**Instructions for the task**.
Would you set down the data below exactly as shown?

**Materials provided**.
Content starts

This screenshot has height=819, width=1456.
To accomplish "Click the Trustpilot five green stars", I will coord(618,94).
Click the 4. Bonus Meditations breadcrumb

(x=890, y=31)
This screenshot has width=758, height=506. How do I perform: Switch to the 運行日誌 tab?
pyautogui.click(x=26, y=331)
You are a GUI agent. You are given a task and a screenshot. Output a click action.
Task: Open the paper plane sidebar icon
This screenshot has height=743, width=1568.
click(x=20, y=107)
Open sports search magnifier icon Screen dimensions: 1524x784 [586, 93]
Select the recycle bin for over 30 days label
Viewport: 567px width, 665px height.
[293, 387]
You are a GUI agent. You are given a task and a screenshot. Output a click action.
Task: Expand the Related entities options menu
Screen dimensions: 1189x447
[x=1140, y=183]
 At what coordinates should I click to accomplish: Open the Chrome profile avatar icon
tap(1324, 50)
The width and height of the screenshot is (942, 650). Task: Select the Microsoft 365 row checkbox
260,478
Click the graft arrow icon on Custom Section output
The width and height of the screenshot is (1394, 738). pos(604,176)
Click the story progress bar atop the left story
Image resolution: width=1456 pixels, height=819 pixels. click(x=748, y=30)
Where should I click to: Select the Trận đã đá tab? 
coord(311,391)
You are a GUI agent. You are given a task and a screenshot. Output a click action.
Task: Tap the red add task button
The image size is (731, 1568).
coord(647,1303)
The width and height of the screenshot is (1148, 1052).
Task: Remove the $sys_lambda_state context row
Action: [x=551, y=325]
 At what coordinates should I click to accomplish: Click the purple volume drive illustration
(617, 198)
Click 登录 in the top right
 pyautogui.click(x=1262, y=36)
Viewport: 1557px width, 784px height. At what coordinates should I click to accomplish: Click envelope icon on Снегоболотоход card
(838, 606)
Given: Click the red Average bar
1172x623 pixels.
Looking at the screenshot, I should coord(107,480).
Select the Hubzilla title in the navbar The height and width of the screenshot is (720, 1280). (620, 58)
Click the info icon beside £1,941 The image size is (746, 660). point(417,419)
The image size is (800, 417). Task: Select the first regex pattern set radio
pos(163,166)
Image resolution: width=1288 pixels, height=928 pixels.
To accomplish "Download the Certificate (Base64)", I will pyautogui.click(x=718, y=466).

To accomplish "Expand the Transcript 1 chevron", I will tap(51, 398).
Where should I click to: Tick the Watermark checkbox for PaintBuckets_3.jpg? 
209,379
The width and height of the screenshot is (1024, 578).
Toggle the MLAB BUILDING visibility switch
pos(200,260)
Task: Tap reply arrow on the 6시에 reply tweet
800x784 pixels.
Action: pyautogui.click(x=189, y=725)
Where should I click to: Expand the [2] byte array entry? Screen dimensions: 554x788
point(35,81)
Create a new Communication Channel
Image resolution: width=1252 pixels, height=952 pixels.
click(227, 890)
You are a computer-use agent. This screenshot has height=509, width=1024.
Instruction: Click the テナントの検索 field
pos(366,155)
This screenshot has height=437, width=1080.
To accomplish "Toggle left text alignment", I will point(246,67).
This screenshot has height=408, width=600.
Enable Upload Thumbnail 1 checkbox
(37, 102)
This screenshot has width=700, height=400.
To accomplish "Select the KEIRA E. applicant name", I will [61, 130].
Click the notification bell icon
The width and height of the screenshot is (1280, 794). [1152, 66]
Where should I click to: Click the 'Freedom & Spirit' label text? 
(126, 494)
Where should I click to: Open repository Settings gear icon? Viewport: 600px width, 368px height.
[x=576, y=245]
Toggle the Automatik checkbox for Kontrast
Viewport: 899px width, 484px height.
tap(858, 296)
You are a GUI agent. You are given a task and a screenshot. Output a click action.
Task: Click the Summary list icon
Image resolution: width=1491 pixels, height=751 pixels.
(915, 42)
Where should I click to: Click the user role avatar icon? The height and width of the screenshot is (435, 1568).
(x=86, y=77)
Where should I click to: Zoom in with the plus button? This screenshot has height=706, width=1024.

Content ends

**Solution to this problem**.
This screenshot has height=819, width=1456.
To accomplish "Click the Trustpilot five green stars", I will coord(618,94).
Click the 4. Bonus Meditations breadcrumb

(x=890, y=31)
This screenshot has width=758, height=506. How do I perform: Switch to the 運行日誌 tab?
pyautogui.click(x=26, y=331)
You are a GUI agent. You are given a task and a screenshot. Output a click action.
Task: Open the paper plane sidebar icon
This screenshot has height=743, width=1568.
click(x=20, y=107)
Open sports search magnifier icon Screen dimensions: 1524x784 [586, 93]
Select the recycle bin for over 30 days label
Viewport: 567px width, 665px height.
[293, 387]
You are a GUI agent. You are given a task and a screenshot. Output a click action.
Task: Expand the Related entities options menu
Screen dimensions: 1189x447
[x=1140, y=183]
 At what coordinates should I click to accomplish: Open the Chrome profile avatar icon
tap(1324, 50)
The width and height of the screenshot is (942, 650). Task: Select the Microsoft 365 row checkbox
260,478
Click the graft arrow icon on Custom Section output
The width and height of the screenshot is (1394, 738). pos(604,176)
Click the story progress bar atop the left story
Image resolution: width=1456 pixels, height=819 pixels. click(x=748, y=30)
Where should I click to: Select the Trận đã đá tab? 
coord(311,391)
You are a GUI agent. You are given a task and a screenshot. Output a click action.
Task: Tap the red add task button
The image size is (731, 1568).
coord(647,1303)
The width and height of the screenshot is (1148, 1052).
Task: Remove the $sys_lambda_state context row
Action: [x=551, y=325]
 At what coordinates should I click to accomplish: Click the purple volume drive illustration
(617, 198)
Click 登录 in the top right
 pyautogui.click(x=1262, y=36)
Viewport: 1557px width, 784px height. At what coordinates should I click to accomplish: Click envelope icon on Снегоболотоход card
(838, 606)
Given: Click the red Average bar
1172x623 pixels.
Looking at the screenshot, I should coord(107,480).
Select the Hubzilla title in the navbar The height and width of the screenshot is (720, 1280). (620, 58)
Click the info icon beside £1,941 The image size is (746, 660). point(417,419)
The image size is (800, 417). Task: Select the first regex pattern set radio
pos(163,166)
Image resolution: width=1288 pixels, height=928 pixels.
To accomplish "Download the Certificate (Base64)", I will pyautogui.click(x=718, y=466).

To accomplish "Expand the Transcript 1 chevron", I will tap(51, 398).
Where should I click to: Tick the Watermark checkbox for PaintBuckets_3.jpg? 
209,379
The width and height of the screenshot is (1024, 578).
Toggle the MLAB BUILDING visibility switch
pos(200,260)
Task: Tap reply arrow on the 6시에 reply tweet
800x784 pixels.
Action: pyautogui.click(x=189, y=725)
Where should I click to: Expand the [2] byte array entry? Screen dimensions: 554x788
point(35,81)
Create a new Communication Channel
Image resolution: width=1252 pixels, height=952 pixels.
click(227, 890)
You are a computer-use agent. This screenshot has height=509, width=1024.
Instruction: Click the テナントの検索 field
pos(366,155)
This screenshot has height=437, width=1080.
To accomplish "Toggle left text alignment", I will point(246,67).
This screenshot has height=408, width=600.
Enable Upload Thumbnail 1 checkbox
(37, 102)
This screenshot has width=700, height=400.
To accomplish "Select the KEIRA E. applicant name", I will [61, 130].
Click the notification bell icon
The width and height of the screenshot is (1280, 794). [1152, 66]
Where should I click to: Click the 'Freedom & Spirit' label text? 
(126, 494)
Where should I click to: Open repository Settings gear icon? Viewport: 600px width, 368px height.
[x=576, y=245]
Toggle the Automatik checkbox for Kontrast
Viewport: 899px width, 484px height.
tap(858, 296)
You are a GUI agent. You are given a task and a screenshot. Output a click action.
Task: Click the Summary list icon
Image resolution: width=1491 pixels, height=751 pixels.
(915, 42)
Where should I click to: Click the user role avatar icon? The height and width of the screenshot is (435, 1568).
(x=86, y=77)
Where should I click to: Zoom in with the plus button? This screenshot has height=706, width=1024.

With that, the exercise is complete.